In the third section of the exhibition, I present more frames: whole landscapes and horizons. The landscapes are woven on a loom. While weaving, I´ve been thinking of home as a concept, both on an individual level as globally: how the external reality leaks into the internal, and vice versa. Is home a refuge or a prison? What about the opposite of home, homelessness, what does that mean?

When I´m doing art, I feel that I´m at home. In my everyday life, I carry my materials around the city with me. As I move around the city, my gaze wanders from the roofs of the buildings down to the ground, to all sorts of random things, and then back to the sky. In the exhibition, I picture this wandering gaze. The ever-changing city and its absurd encounters are my inspiration.

This exhibition could not have been possible with the help of many people. Finding a community and the people whom I´ve been lucky to work with and create my artworks, means that a certain feeling of externality has started to disappear. Thank you for your help friends, family, and other supporters.

The exhibition has been supported by the Arts Promotion Center Finland and the Finnish Artists’ Association.”

Tuuli Saarekas (b. 1988) is an artist living and working in Helsinki. She graduated from the Academy of Fine Arts in Helsinki in 2017. Her artistic practice consists of sculptures, installations, drawings, environmental art, and texts. Saarekas is inspired by the simultaneous emergence of contradictions, and in her works, she combines different counterparts: industrial or natural forms, bought and found materials, mass-produced elements and unique, self-made objects. On another, intangible level, she confuses opposing concepts as ugly–beautiful, close–remote, useful–worthless. Her working process can also be depicted as contradictory: it’s sometimes contemplative, sometimes chaotic. Saarekas’ works have been exhibited in Finland and abroad.

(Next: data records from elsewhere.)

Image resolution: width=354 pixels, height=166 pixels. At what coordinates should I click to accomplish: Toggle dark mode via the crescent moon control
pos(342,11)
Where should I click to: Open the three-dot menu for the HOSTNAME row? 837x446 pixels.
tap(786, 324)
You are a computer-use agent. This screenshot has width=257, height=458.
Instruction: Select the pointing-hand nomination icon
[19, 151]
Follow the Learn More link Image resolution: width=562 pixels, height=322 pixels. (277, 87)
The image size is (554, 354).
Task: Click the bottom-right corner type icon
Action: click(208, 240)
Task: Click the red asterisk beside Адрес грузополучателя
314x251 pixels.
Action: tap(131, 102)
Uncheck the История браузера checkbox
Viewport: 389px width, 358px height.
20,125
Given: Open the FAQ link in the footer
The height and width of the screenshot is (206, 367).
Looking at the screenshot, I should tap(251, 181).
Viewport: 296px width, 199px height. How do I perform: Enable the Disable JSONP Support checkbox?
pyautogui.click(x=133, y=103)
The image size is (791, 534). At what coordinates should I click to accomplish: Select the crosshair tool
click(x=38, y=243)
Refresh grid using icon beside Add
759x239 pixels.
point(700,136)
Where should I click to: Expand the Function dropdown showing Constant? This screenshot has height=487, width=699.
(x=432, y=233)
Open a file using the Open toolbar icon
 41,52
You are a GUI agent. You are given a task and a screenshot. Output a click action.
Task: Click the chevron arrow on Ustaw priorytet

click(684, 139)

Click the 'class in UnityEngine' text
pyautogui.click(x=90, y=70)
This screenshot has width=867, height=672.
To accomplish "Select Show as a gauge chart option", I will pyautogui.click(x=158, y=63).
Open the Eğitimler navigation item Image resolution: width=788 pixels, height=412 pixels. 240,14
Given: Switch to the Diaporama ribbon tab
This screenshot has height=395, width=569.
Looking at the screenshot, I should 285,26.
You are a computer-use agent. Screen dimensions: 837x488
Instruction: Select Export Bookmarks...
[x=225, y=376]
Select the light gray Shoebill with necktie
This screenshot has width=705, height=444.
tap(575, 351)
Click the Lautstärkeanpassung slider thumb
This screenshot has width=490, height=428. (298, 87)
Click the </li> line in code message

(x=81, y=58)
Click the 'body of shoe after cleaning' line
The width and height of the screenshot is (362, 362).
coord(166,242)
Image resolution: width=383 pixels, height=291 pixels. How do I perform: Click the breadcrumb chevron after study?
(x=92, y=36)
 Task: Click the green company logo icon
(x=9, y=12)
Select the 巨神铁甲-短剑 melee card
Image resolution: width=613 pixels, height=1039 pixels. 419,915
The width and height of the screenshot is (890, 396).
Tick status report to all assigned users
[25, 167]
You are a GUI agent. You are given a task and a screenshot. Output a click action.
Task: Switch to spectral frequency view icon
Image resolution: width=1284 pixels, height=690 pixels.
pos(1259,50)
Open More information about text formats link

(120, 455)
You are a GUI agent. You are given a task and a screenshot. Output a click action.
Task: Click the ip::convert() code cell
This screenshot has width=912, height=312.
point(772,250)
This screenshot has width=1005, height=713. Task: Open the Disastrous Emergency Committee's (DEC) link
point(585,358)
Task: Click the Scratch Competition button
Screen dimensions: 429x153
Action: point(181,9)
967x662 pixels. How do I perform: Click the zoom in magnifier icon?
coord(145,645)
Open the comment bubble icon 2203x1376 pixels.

Please note: important information for visitors: 

The exhibition opens without an opening ceremony open to the public.

In May 22–31, the exhibition can be visited by appointment only within our opening hours. The exhibition can be viewed by calling us or sending us an email, so that we can restrict the number of visitors in the space, if necessary. As of June, the gallery opens its doors normally for visitors.

We will keep following the Finnish government´s instructions on preventing the spreading of the coronavirus. We pay special attention to a safe gallery visit by carefully cleaning the space, taking care of hand hygiene, and safety distances. Visitors are kindly requested to note the safety distance of 2 metres to other visitors and our staff.